Llega noviembre, y la patria está revuelta. No sobran motivos para celebrar que nuestra tierra es única, con sabor criollo, afro y de los pueblos originarios, porque esta patria, sí, tiene el espíritu y los colores de las comarcas, pero hay mucho olvido programado y sobra ignorancia perversa. “¡Mi pueblo!”, diría aquel del bombín, en una mítica serie de anuncios publicitarios.

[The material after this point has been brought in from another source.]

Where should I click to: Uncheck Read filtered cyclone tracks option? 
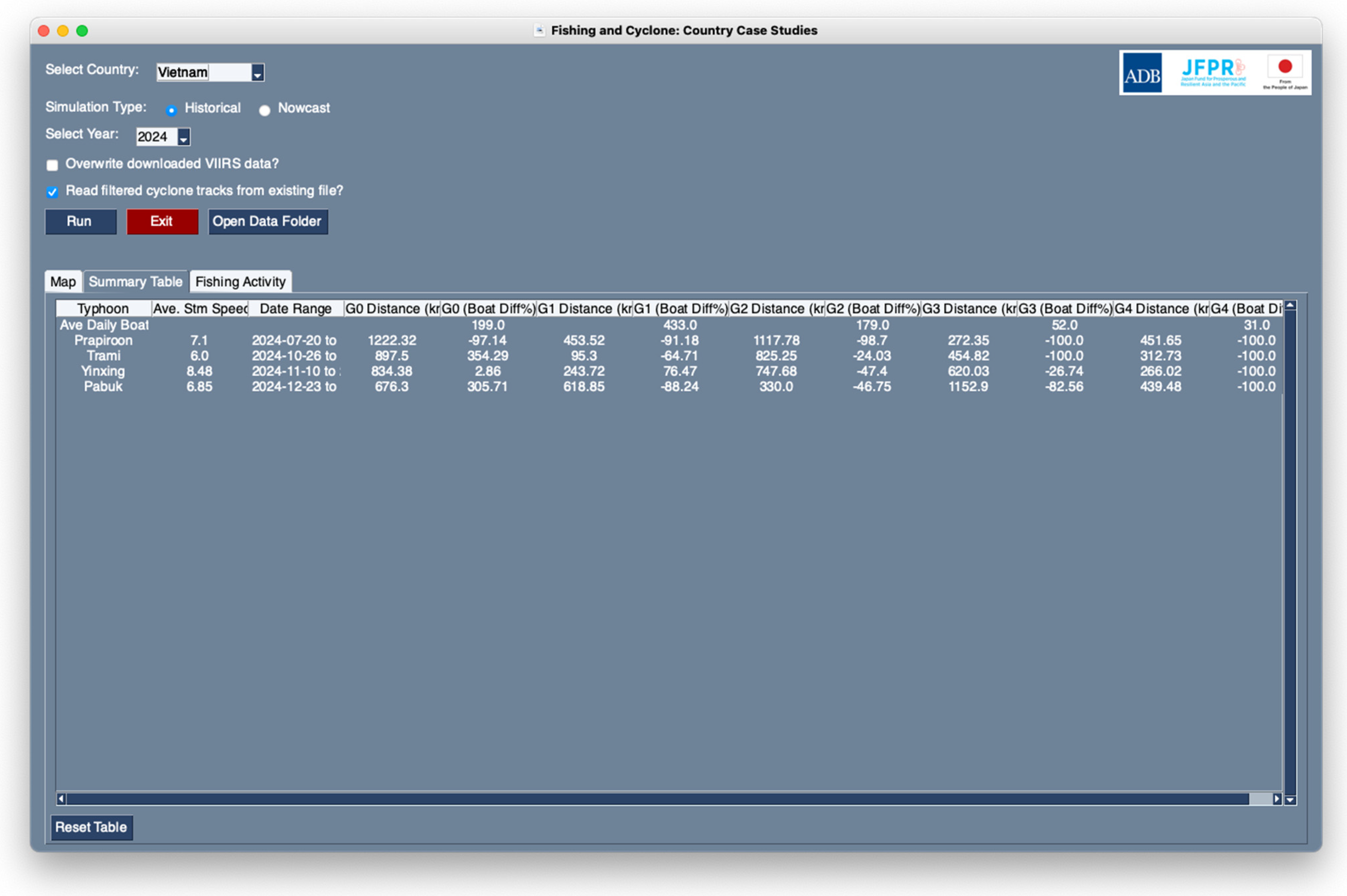(x=52, y=192)
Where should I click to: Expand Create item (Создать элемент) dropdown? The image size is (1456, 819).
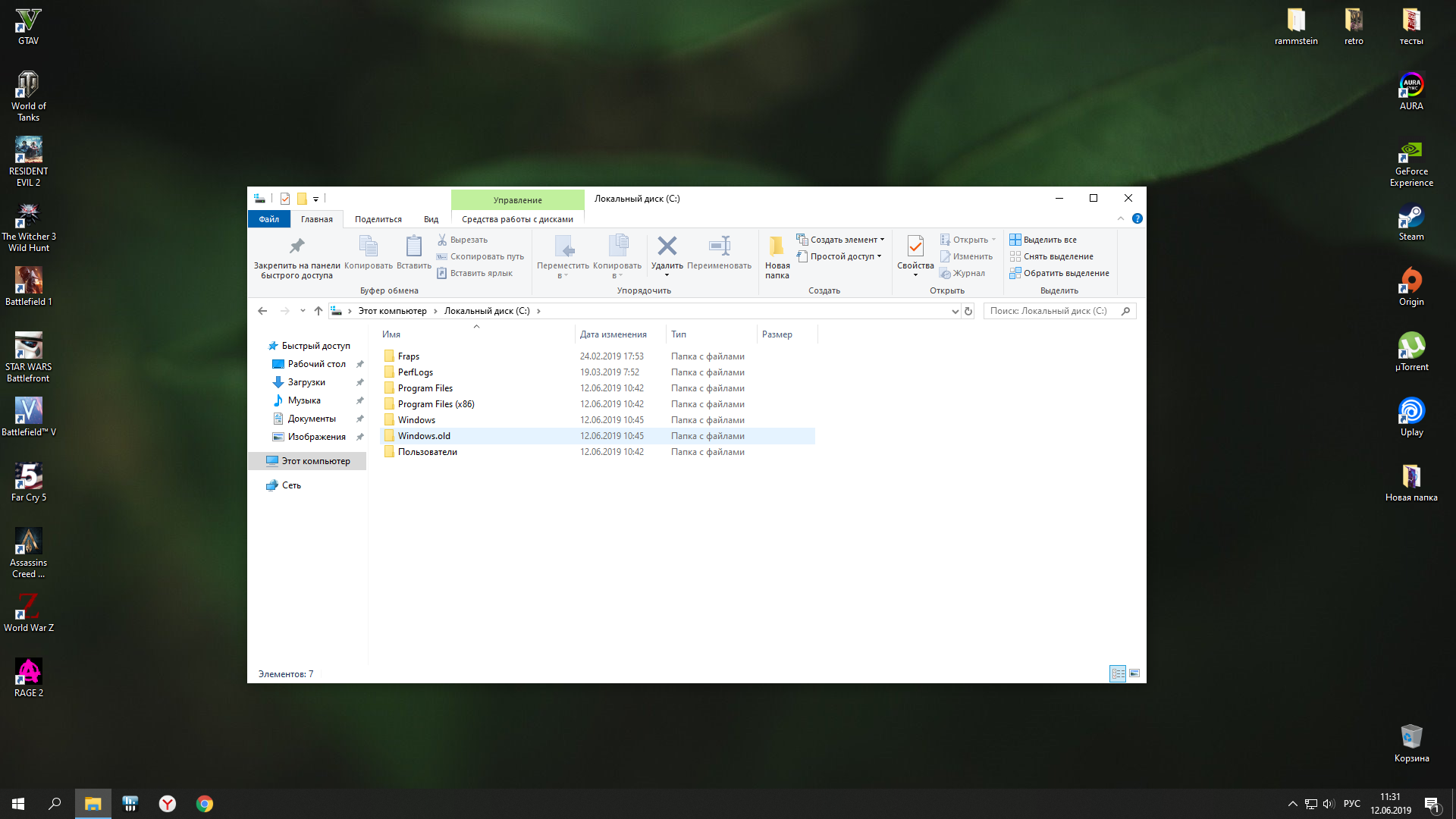[x=843, y=240]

La cosa no está para celebrar nada, aunque rueda por allí un bicentenario sin sustancia (un sonoro desierto en el Miró de ensayo), que no es más que un logo, y que no enseña ni invita a la reflexión. “El peligro, como dijo el sabio Salomón, en boca del artista del bombín, está en la ahueva…” Es pregón que sí empuja a reflexionar, aunque estemos en medio de este cogenalga llamado Panamá.
Pedro Altamiranda, nos ha legado una mirada sobre nuestra circunstancia que es la más tricolor que se pueda vestir en estas fechas. Y digo vestir literalmente, porque he visto unas camisetas con sus mejores pregones, que son toda una declaración de principios. Si quieren pensar la patria durante este mes, busquen la música de Pedro y reflexionen. La vaina viene dura.
“Relevo generacional”, “Homenaje a mi pueblo”, “Panameño”, entre otras muchas, son algunas de las canciones de las que salen estos pregones vestibles. Señalan lo miserable de la corrupción, lo triste e injusto de la desigualdad, y la necedad de una mentalidad que no es la que llevó a los panameños a sus grandes conquistas. Habría que organizar una “revolución del pregón”, y llegar a las instituciones vestidos con “Aquí se ven toa clase de ratas, las hay de dos y de cuatro patas”.
“La música sabida”, decía Miró, y toca ir desescalando la patria romántica para vestirnos de la pragmática, la que piensa y resuelve, la que aprende y rectifica. Parece una utopía, pero es mi deseo absurdo para este noviembre postpandémico de bicentenario. Vístanse de patria, vístanse de Pedro.